А пока на дворе 82-й год. Радость с депонированием позади, и в пору ждать новых репрессий. Как он страдал от этого, страдал не только морально, но и физически.
8 это время у Льва Николаевича появились симптомы диабета. Диагноз этот он узнал обходным путем.
Дело в том, что Лев Николаевич не доверял врачам. Говорил, что у Сталина было одно правильное дело – дело врачей. «Заметьте, – говорил он, – что «дело» было заведено в январе 1953 г., а уже 5 марта официально объявлено о смерти Сталина». Когда Льва Николаевича помещали в больницы, он из них сбегал. В последний раз, к несчастью, сбежать не мог...
Так вот о диабете. У него на ступне появилась трещина, а в ней образовался нарыв. С нарывом этим он попал в больницу, из которой быстро ушел. Потом несколько раз он падал в университете после лекции – выключалось сознание. Боясь врачей в Университетской и Академической поликлиниках, которые его знали, он поехал в поликлинику по старому месту жительства, хотя уже много лет там, на Московском проспекте, не жил. Он рассказал мне, как вошел в кабинет так, «на дурака». Врачиха оказалась опытной. Увидев его «заеды» – трещины в уголках рта, определила диабет. Жить стало еще сложнее. Язва желудка у него уже была, а теперь еще и диабет. Что можно было есть при язве, исключалось при диабете, а что требовалось при диабете, запрещалось при язве. Сплошная мука. Ему, голодавшему всю юность, молодость, зрелость, теперь и в старости нельзя было поесть, чего хотелось бы. Диету он, разумеется, нарушал, болезни от этого прогрессировали.

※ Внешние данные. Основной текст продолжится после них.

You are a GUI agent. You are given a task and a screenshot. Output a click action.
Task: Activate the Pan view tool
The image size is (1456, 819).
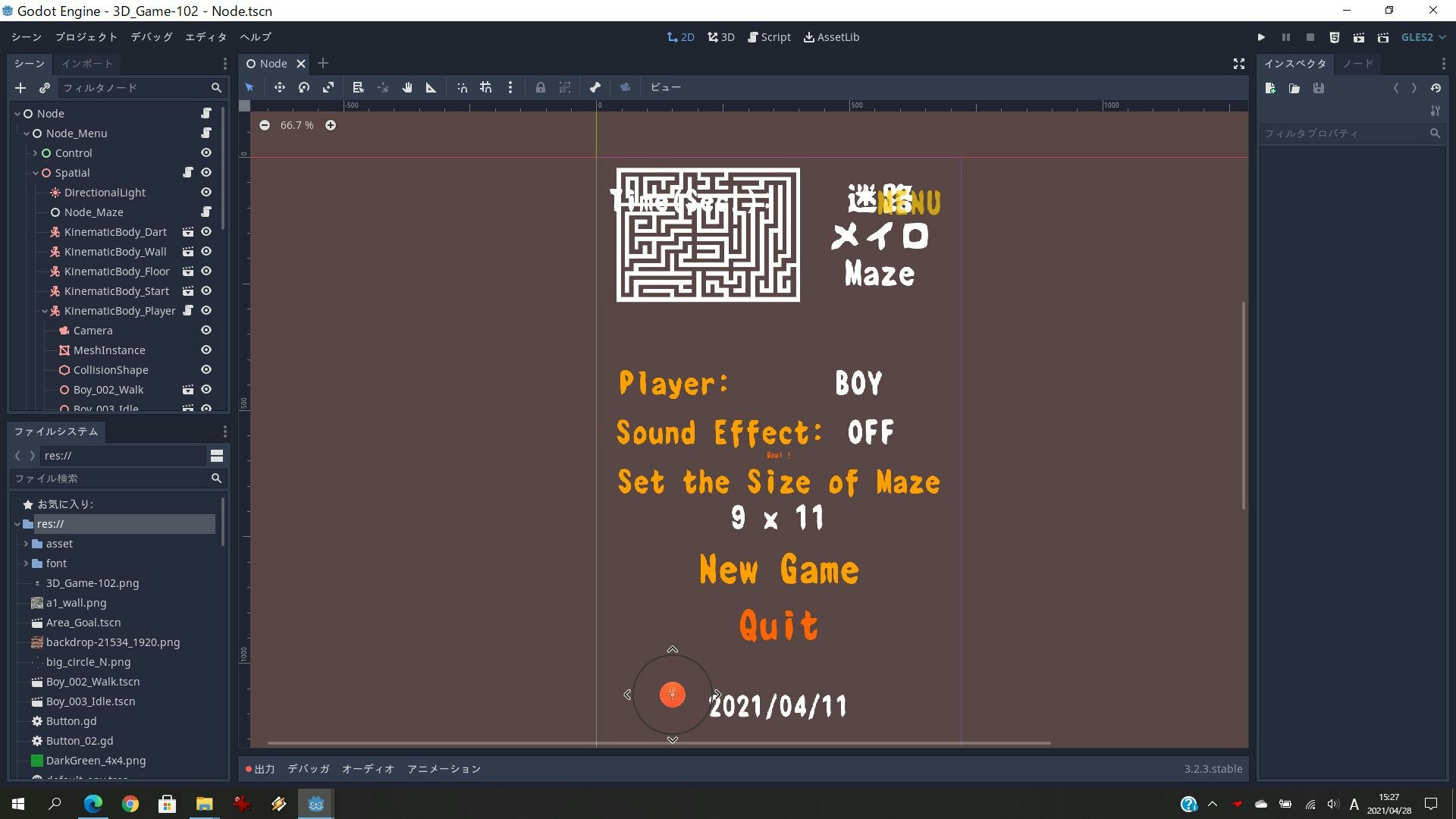(x=407, y=87)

А если к этим болезням прибавить те, что были результатом пыток в тюремных застенках в молодости (во время приступов он и в старости кричал от боли) и каторжного труда в лагерях, то можно только удивляться, как он мог жить с этим, и не просто жить, а столько работать, так гениально писать.
Повторяю, гениально. Я открываю наугад страницу в любом его научном трактате и не могу оторваться. Какая бездна фактов, какая глубина мысли, какая красота слога, точность, афористичность: «Увы, история полезна только тем, кто ее выучил», или «Предвзятое мнение – самая жестокая язва науки», или «Идеи – это огни, манящие ученых к новым свершениям, а не вериги, сковывающие движение и творчество». Таких афоризмов можно привести массу, но лучше читать их в контексте трудов Льва Николаевича, чем в цитировании.

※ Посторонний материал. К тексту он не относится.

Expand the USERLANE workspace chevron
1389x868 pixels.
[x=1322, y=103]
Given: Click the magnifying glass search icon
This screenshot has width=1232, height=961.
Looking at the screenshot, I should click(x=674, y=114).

Впрочем, еще одну гумилевскую цитату я приведу: «Банальные версии имеют ту привлекательность, что они позволяют принять без критики решение, над которым трудно и не хочется думать». Сам он никогда не грешил банальностью, а его девизом было: «Думать надо!» И думать он умел: ведь он додумался до такой гениальной истины, какая заключена в его теории пассионарности. Как-то я спросила Д. М. Балашова, автора исторических романов, часто гостившего у Гумилёвых, что он думает о теории Льва Николаевича. «Это прорыв к звездам», – ответил он.

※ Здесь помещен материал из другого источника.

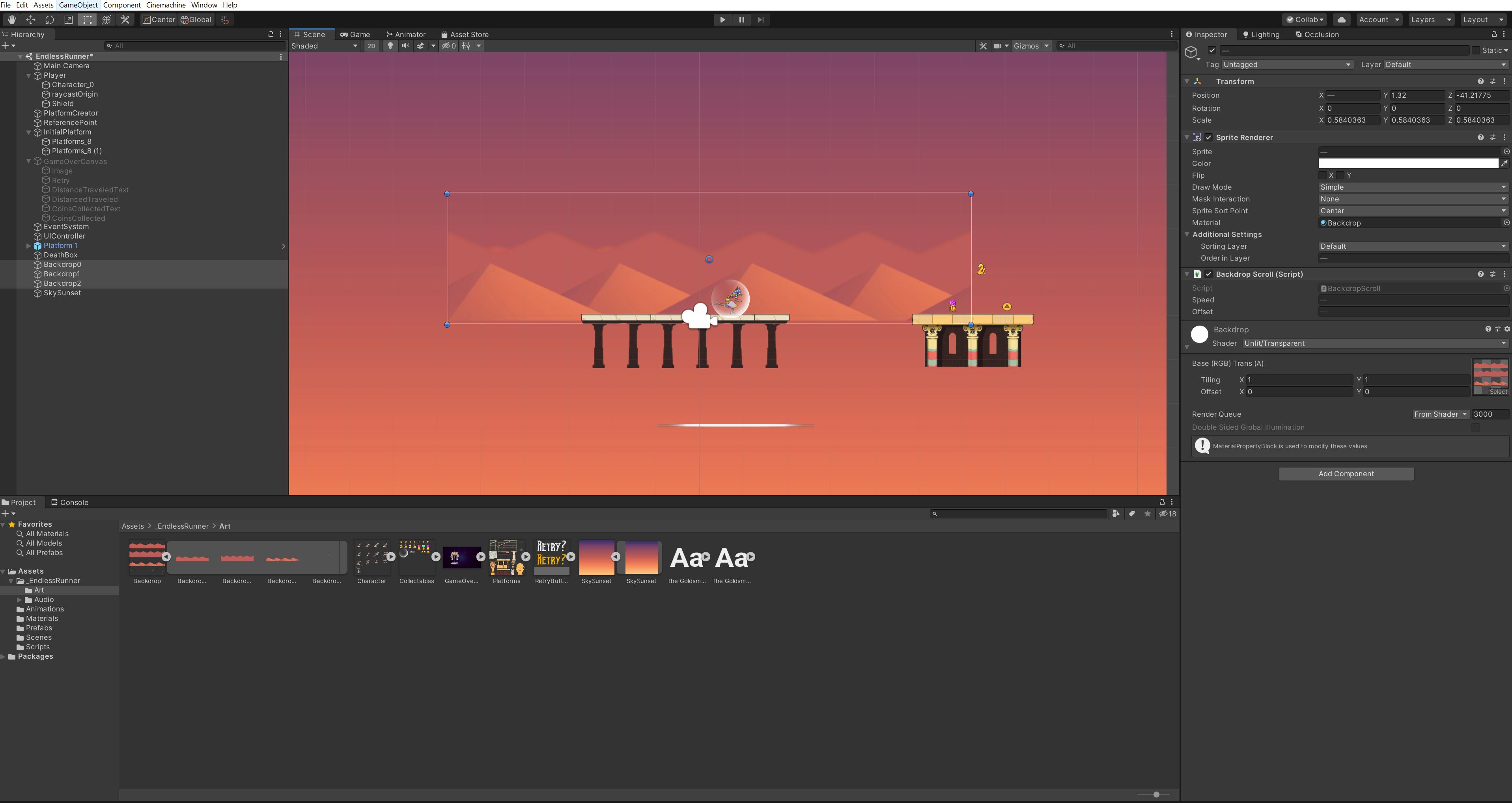
Task: Select the Scale tool
Action: coord(68,19)
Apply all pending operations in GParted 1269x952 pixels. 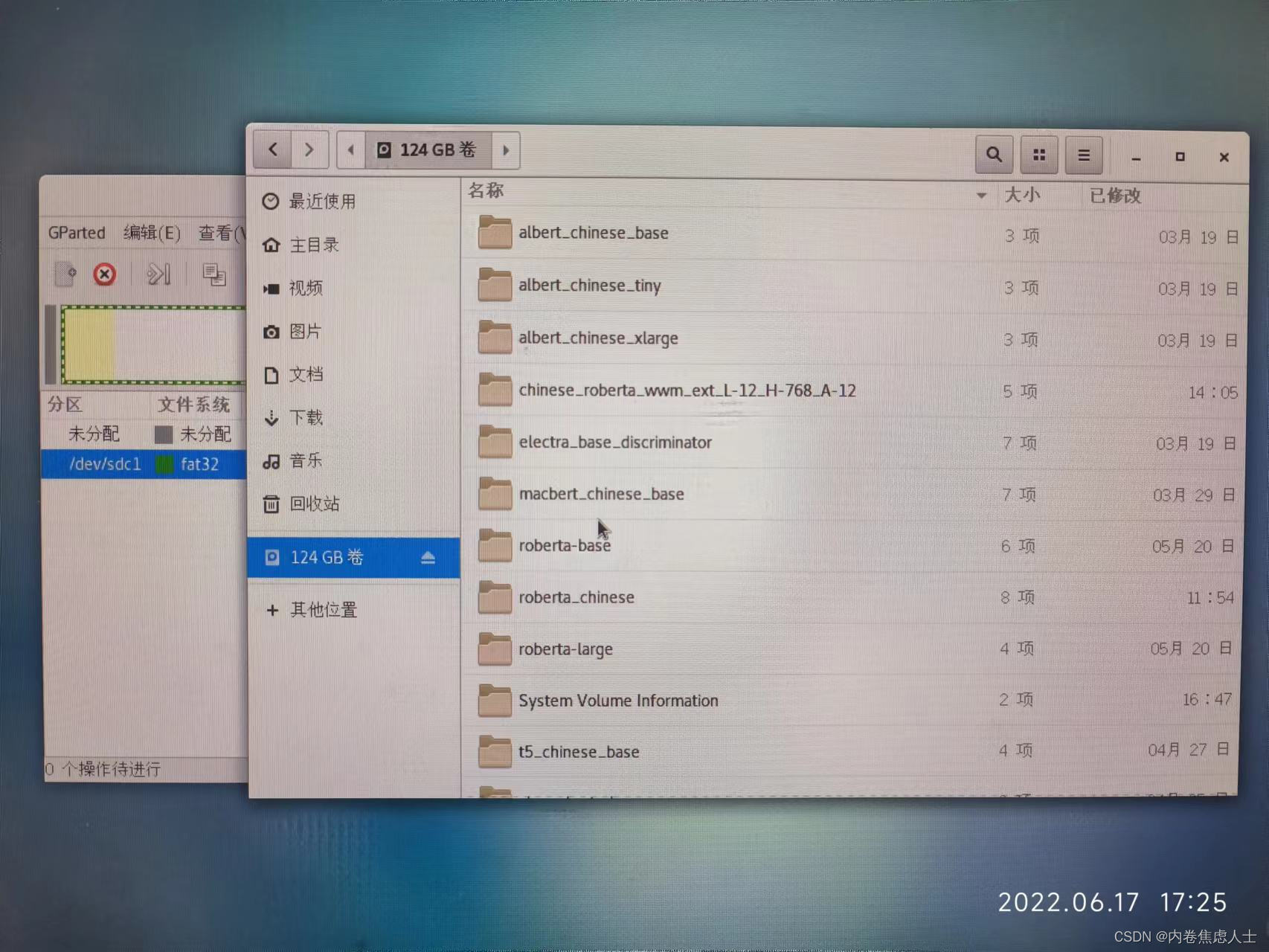(x=158, y=274)
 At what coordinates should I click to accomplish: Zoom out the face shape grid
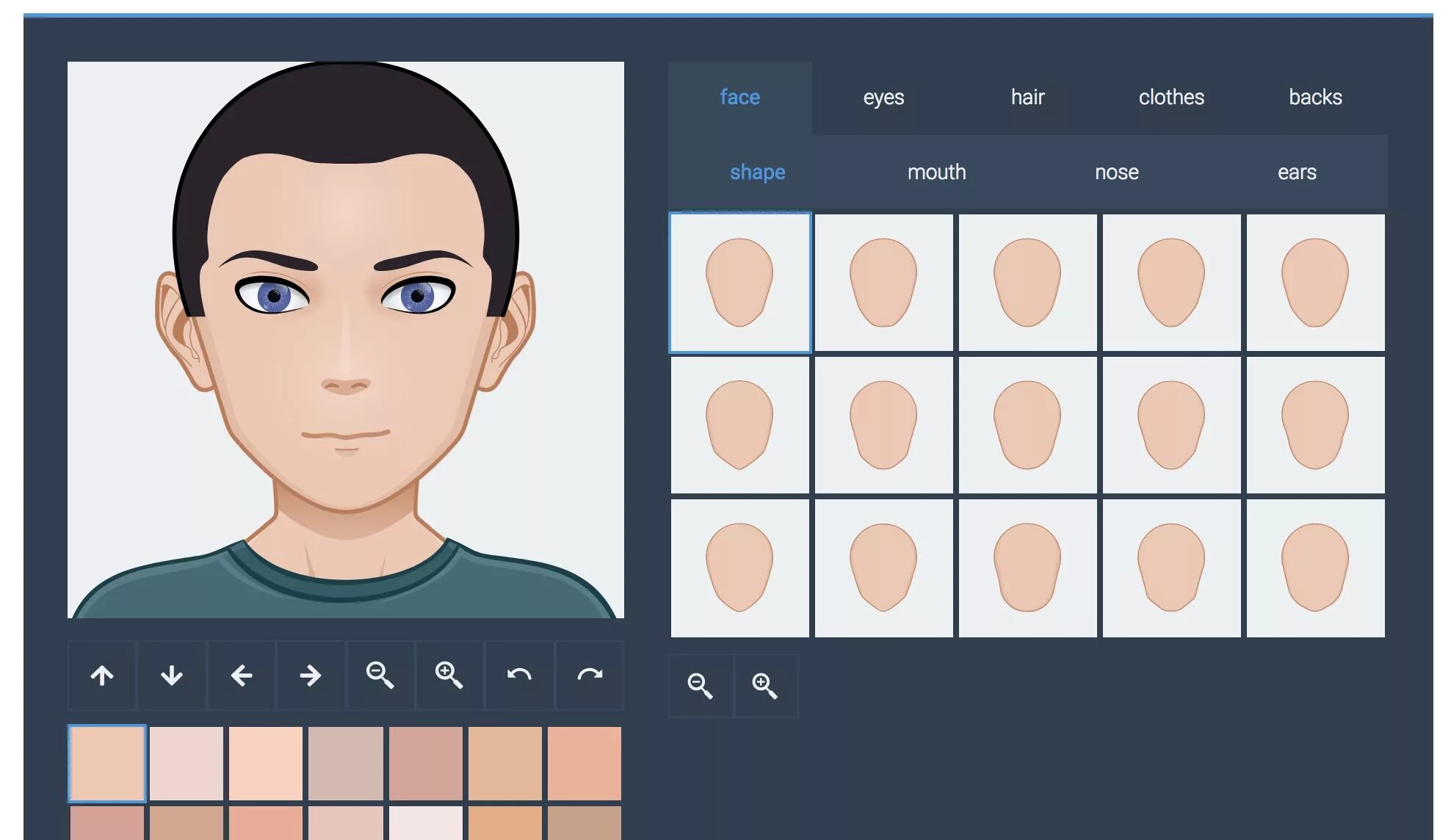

Да к звездам, к небесам. Я думаю, что Бог открыл эту истину ученому Гумилёву. Ведь Лев Николаевич был человек глубоко верующий. Для меня нет сомнения, что та энергия из космоса, пучки ее, что вызывают мутации, из-за которых начинается процесс этногенеза, рождение нового этноса – это деяние Бога. Но ведь не мог же он, светский ученый, в то агрессивно-атеистическое время писать, называя вещи своими именами. Кто бы стал его печатать, читать и слушать. Тут бы даже 15 лет тюрем и лагерей было мало.